L’Italia “scopre” il virus del precariato

Conte in visita allo

Il traguardo raggiunto dallo Spallanzani di Roma – dove una squadra composta soprattutto da donne è riuscita a isolare il nuovo coronavirus cinese – sta avendo un “effetto collaterale” che fa riflettere sullo stato di (in)consapevolezza del nostro Paese sul tema della ricerca. È come se la politica e i media scoprissero oggi un altro virus: quello del precariato, un calvario che chiunque abbia un minimo di esperienza – diretto o indiretta – sa benissimo essere lo scheletro fragile su cui si regge il sistema italiano. Uno scheletro che resiste e porta grandi risultati – come quello sul virus cinese – anche grazie alla passione e alla determinazione di migliaia di precari, giovani e meno giovani.

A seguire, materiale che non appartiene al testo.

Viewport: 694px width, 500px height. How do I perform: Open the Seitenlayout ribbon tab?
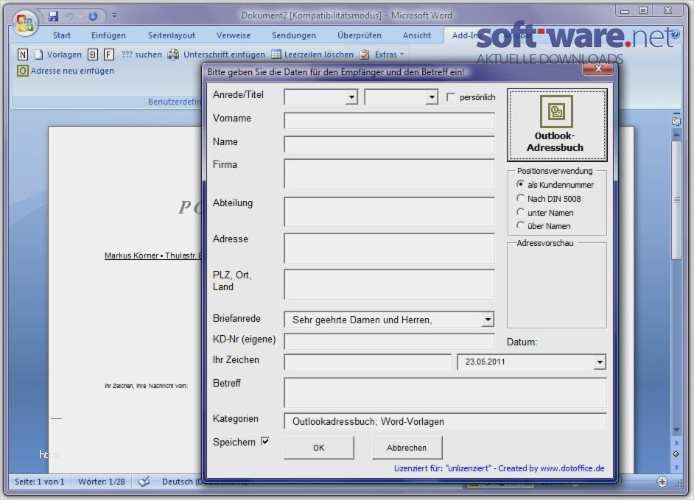pos(172,35)
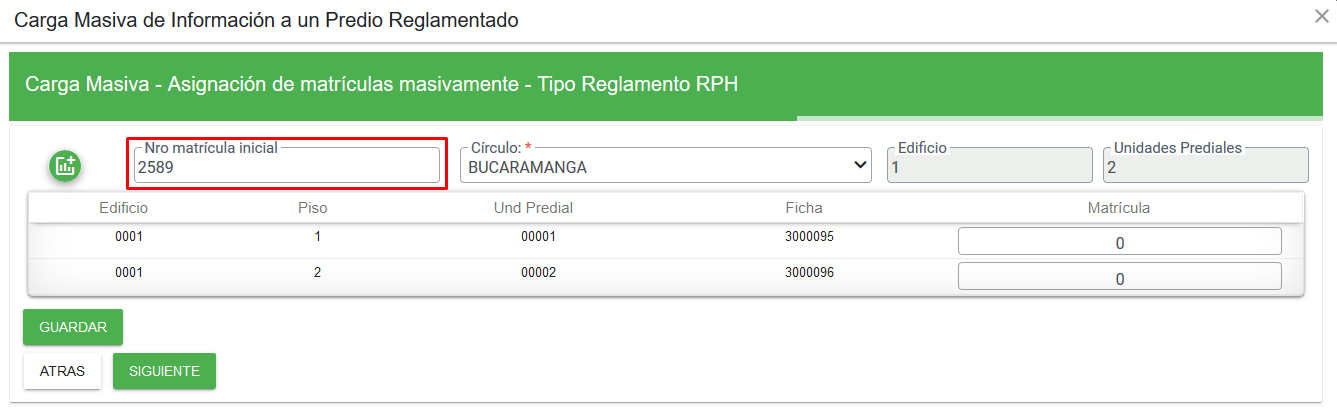Click the Círculo dropdown arrow chevron
Viewport: 1337px width, 411px height.
point(861,166)
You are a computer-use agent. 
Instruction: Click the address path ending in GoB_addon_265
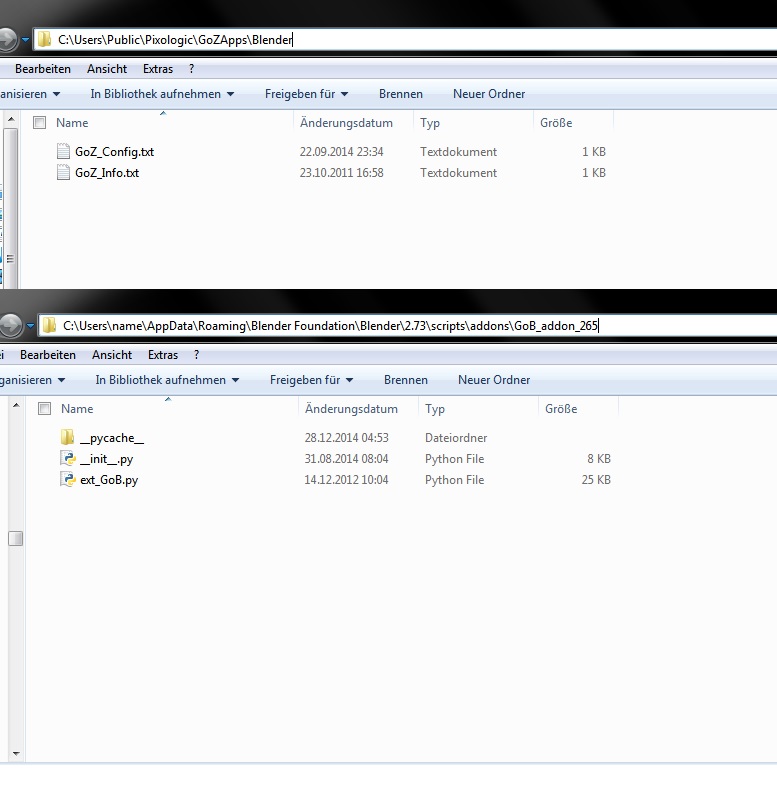(x=330, y=325)
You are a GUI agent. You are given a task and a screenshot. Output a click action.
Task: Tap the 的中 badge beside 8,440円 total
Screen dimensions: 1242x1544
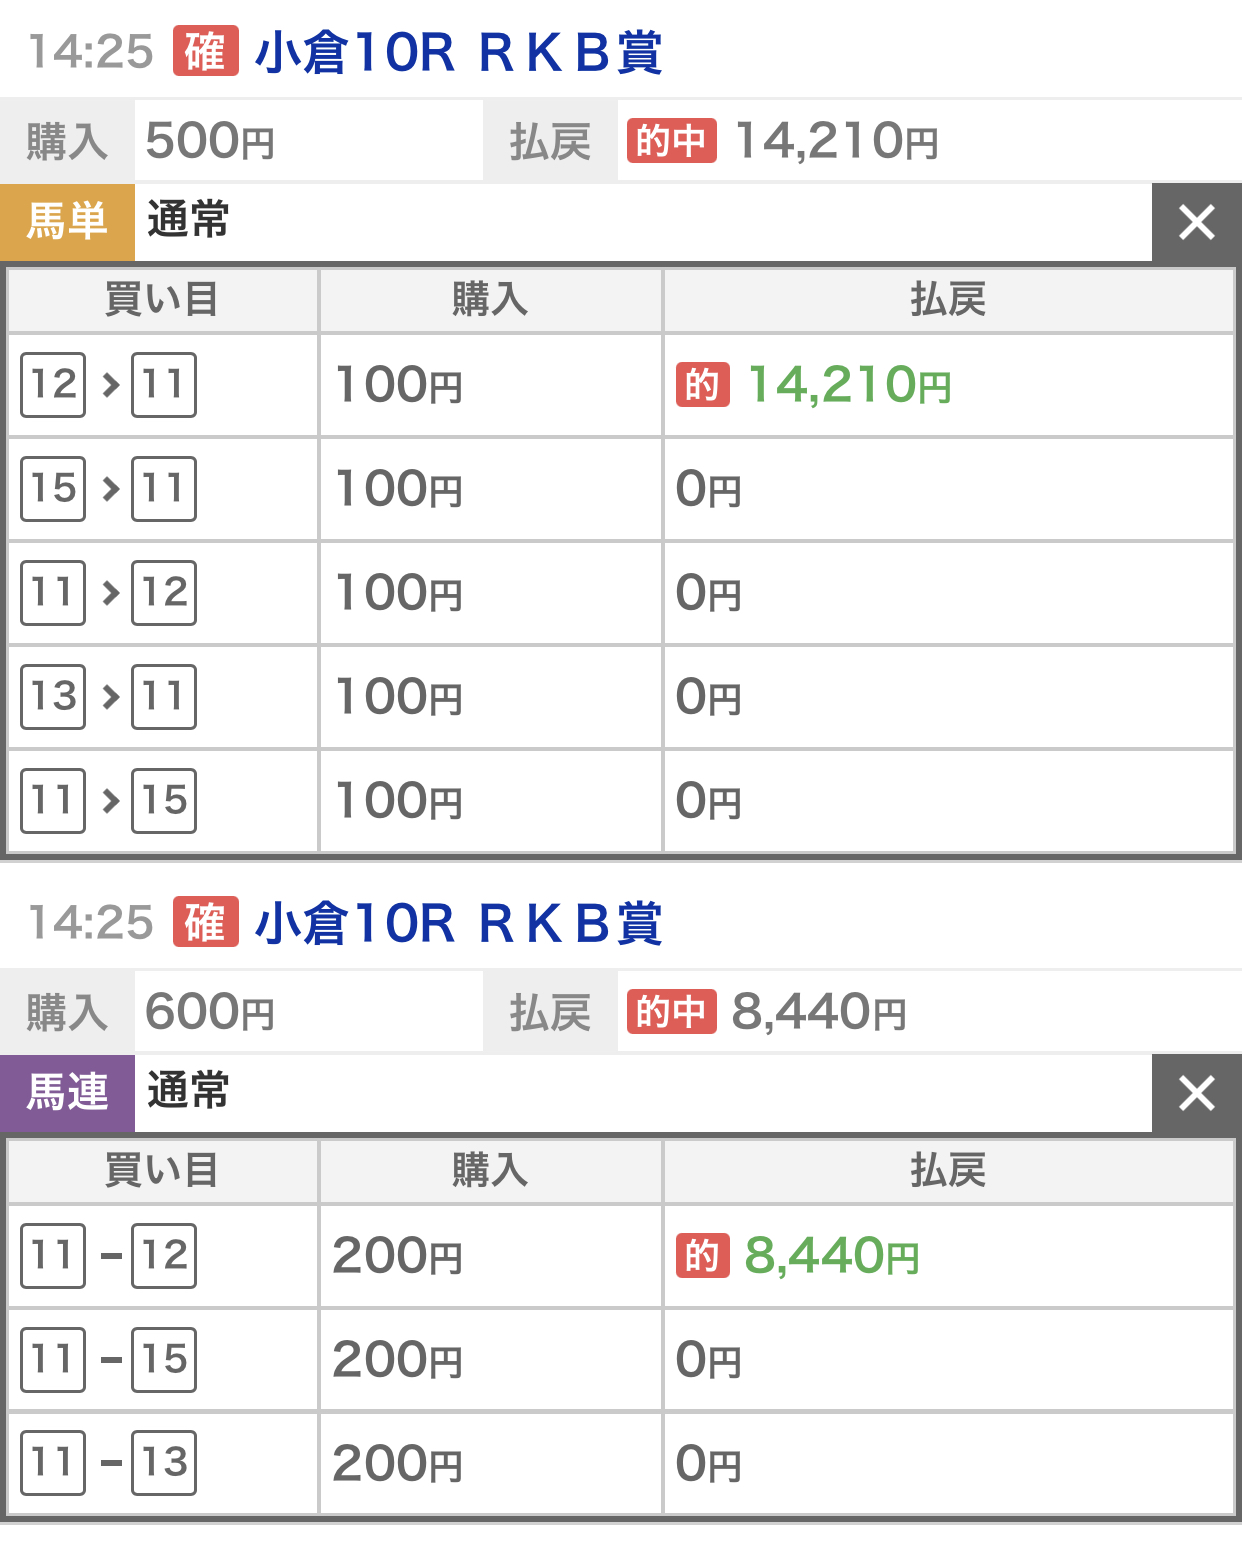point(672,1012)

Perché alla stabilizzazione, quando ci si arriva, sulla torta ci sono di solito tra le 40 e le 50 candeline.

È un mix di passione, ostinazione e resilienza quello che ogni giorno manda avanti gli Istituti italiani. Un mix che la politica sembra scoprire oggi, sull’onda mediatica del coronavirus. Ad aumentare il fascino di questa storia, poi, c’è il fatto che il team dello Spallanzani sia guidato da una donna, Maria Rosaria Capobianchi, e composto quasi interamente da donne: donne che – altra incredibile scoperta! – possono avere menti lucide e cervelli brillanti. E malgrado ciò essere ancora precarie, come è il caso di Francesca Colavita, trentenne di Campobasso che da quattro anni lavora nel Dipartimento di Virologia dello Spallanzani con un contratto a tempo determinato da circa 20mila euro l’anno. Data di scadenza: novembre 2021.